温雅陡然间,变得牙尖嘴利了,就连大姑娘温诗,也侧目看了她一眼。
许以赞同的眼神,温诗开口道,“表妹说的不错,大哥哥可谓是京城赫赫有名的麒麟子,学识渊博、智多近妖,更别提,大哥哥相貌堂堂,是少见的美男子。”
“这宴会上的所有男子,肯定是比不上大哥哥的!”
温墨毕竟是温诗同父同母的亲哥哥,在温诗眼里,温墨就是她最崇拜、最敬仰的兄长,是那天上月,是那瓦上霜,不染一丝尘埃。
“温大姑娘,你大哥哥真有你说的那么好?”
“要是真有那么好,你哥哥为何四年前,妻离子散,他还要外放离京做官?”
“你哥哥怕不是做了什么亏心事,在京城待不下去了,才灰头土脸的离开京城,外放做官吧!”

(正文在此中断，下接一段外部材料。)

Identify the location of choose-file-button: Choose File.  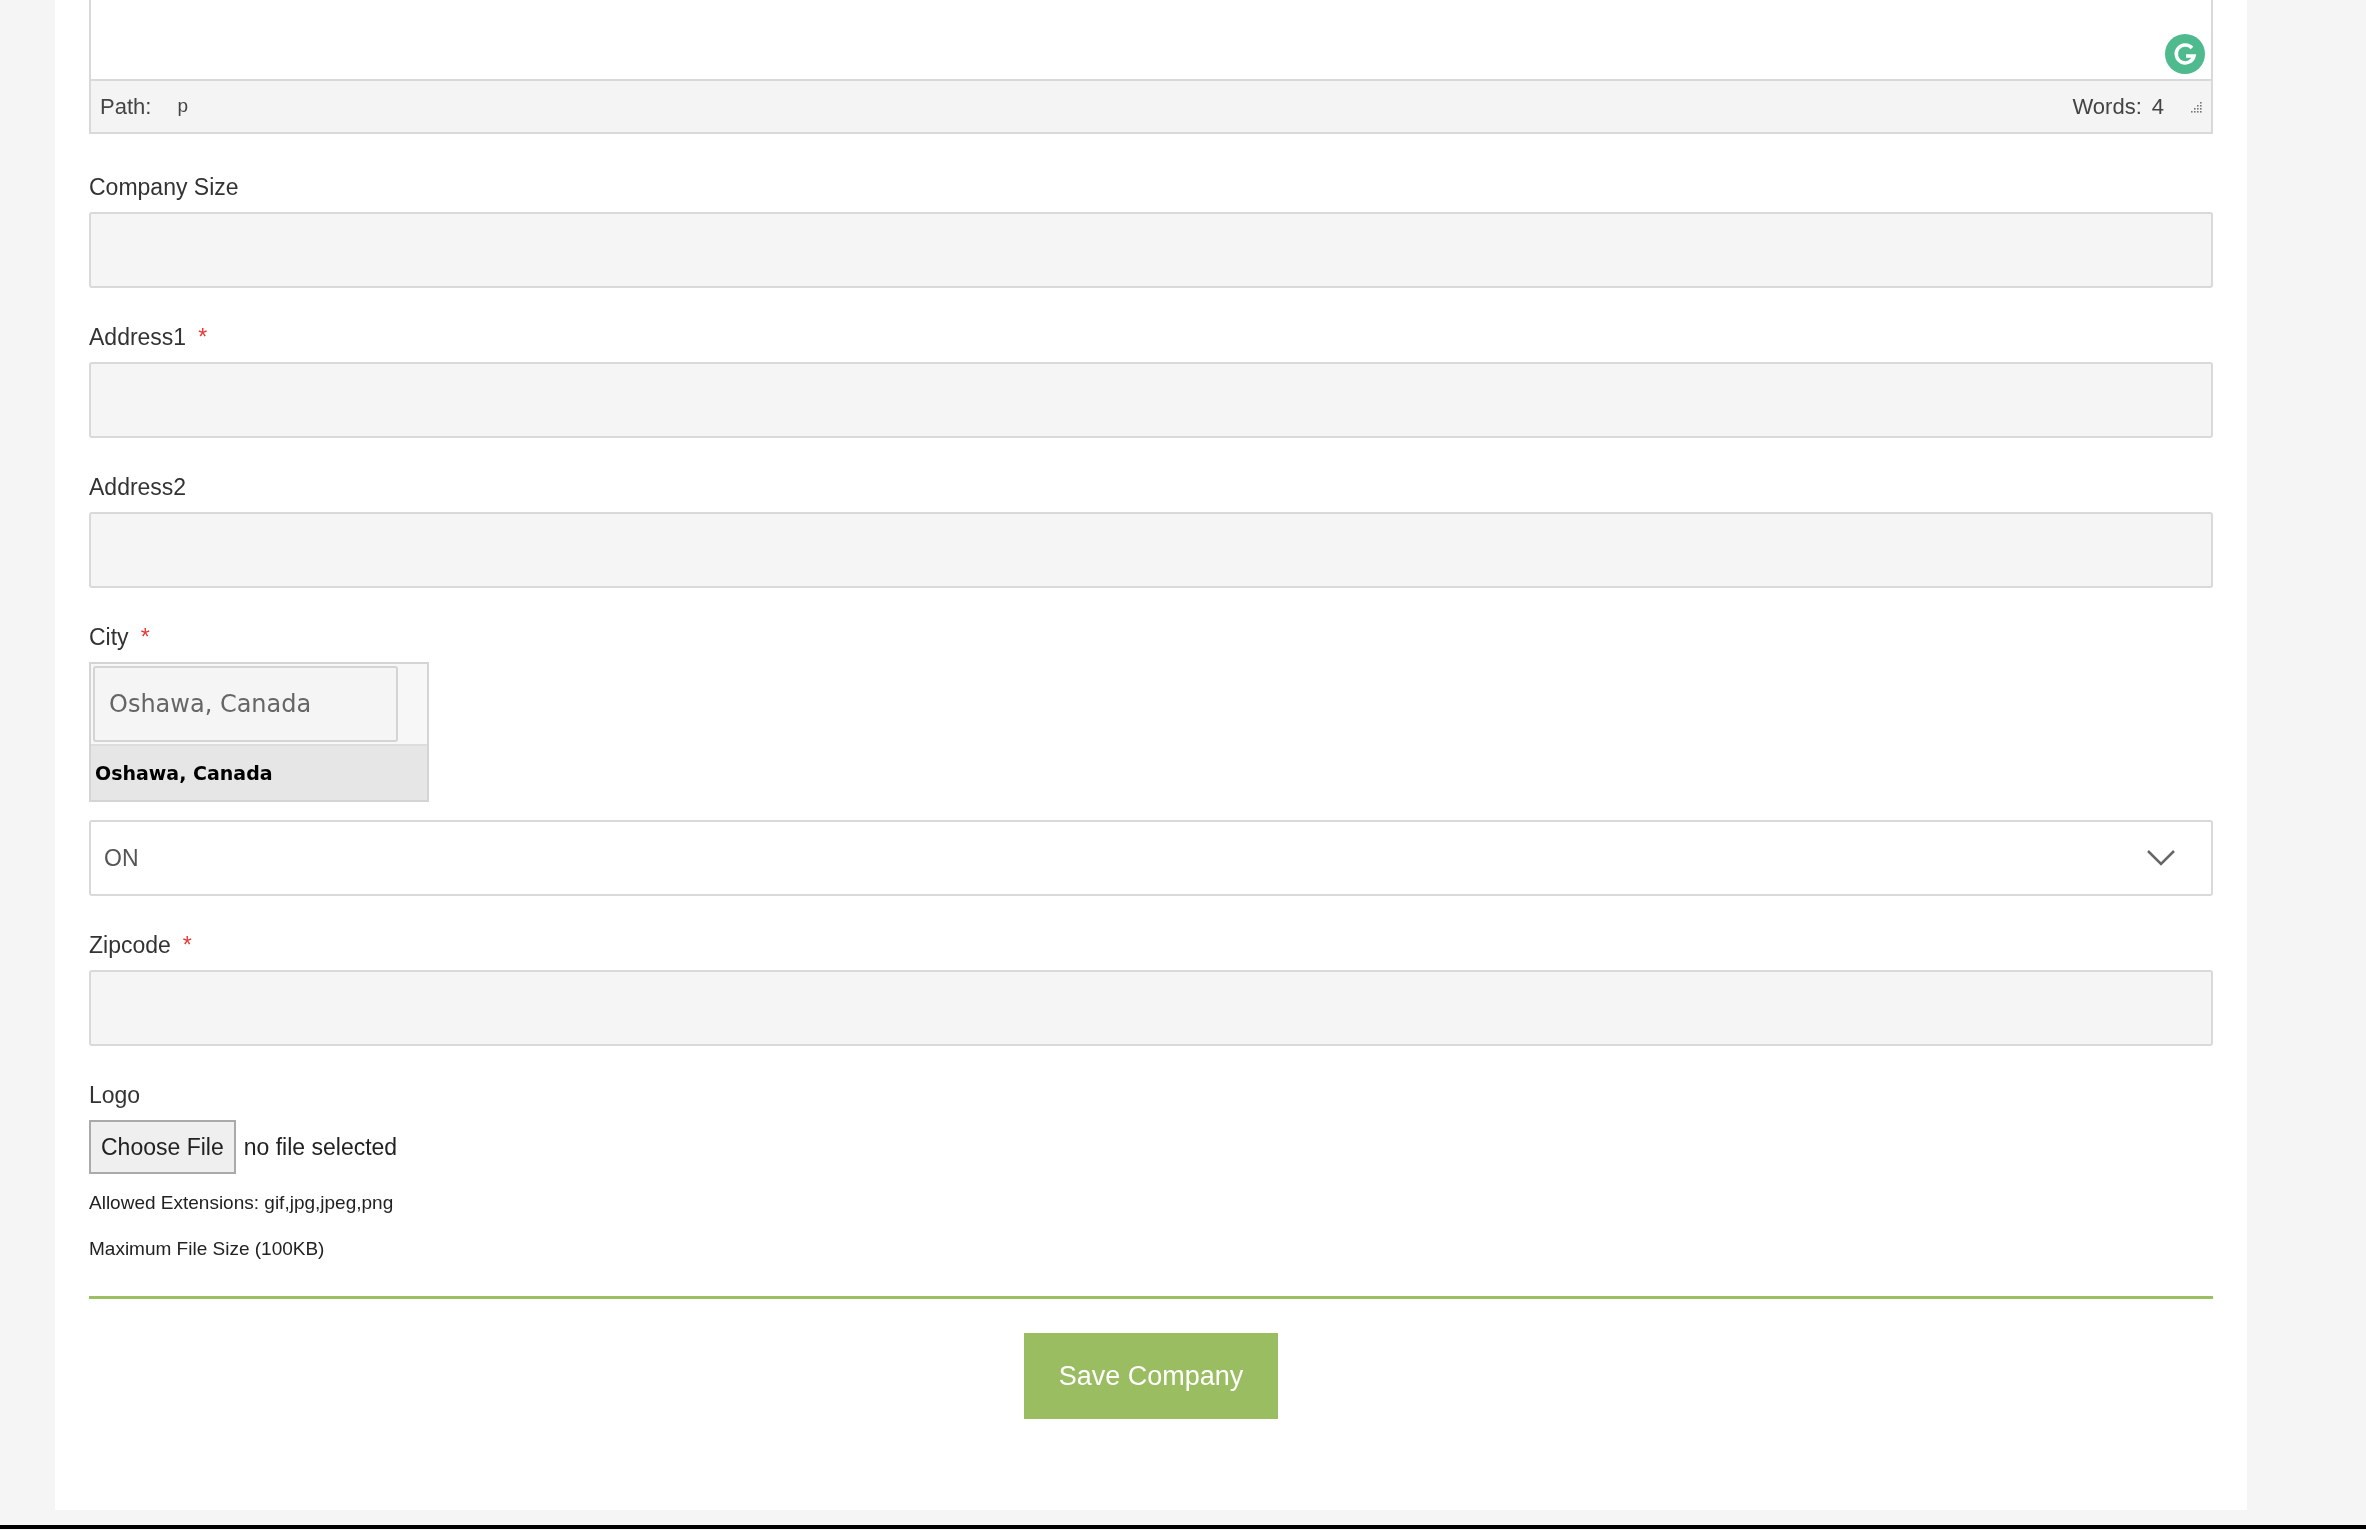
(162, 1147).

一旁来参加宴会的宾客里,自然有嫉妒淮阴侯府的人存在。
听到外人如此贬低大哥哥,温诗自然不容旁人泼脏水、污蔑她的嫡兄。
“我哥哥就是好,他离京做官,因为需要历练。”
“他妻离子散,因为大嫂嫂病逝了,无人照顾孩子,大哥哥这才将孩子送到了岳家。”
方才抨击温墨不好的人,自然乘胜追击的反驳道:“你们淮阴侯府家大业大,怎可能养不起一个孩子,更何况,那孩子是温墨的嫡子,为何要送到岳家养着,怕不是温墨被人戴绿帽子了吧!”
温诗气不过,看着眼前的一个女子,红口白牙的诬赖她的兄长,温诗急得脸都快红了。
可是,她也不知道大哥哥当初,为何会将孩子送回岳家,此时此刻,一时想不到说什么话来回怼这人。
谁料,一向话少性子闷的表妹温雅,开口道,“嫉妒心泛滥了吧?还是红眼病犯了?瞧着我们大哥哥即将回府,这是要做什么?”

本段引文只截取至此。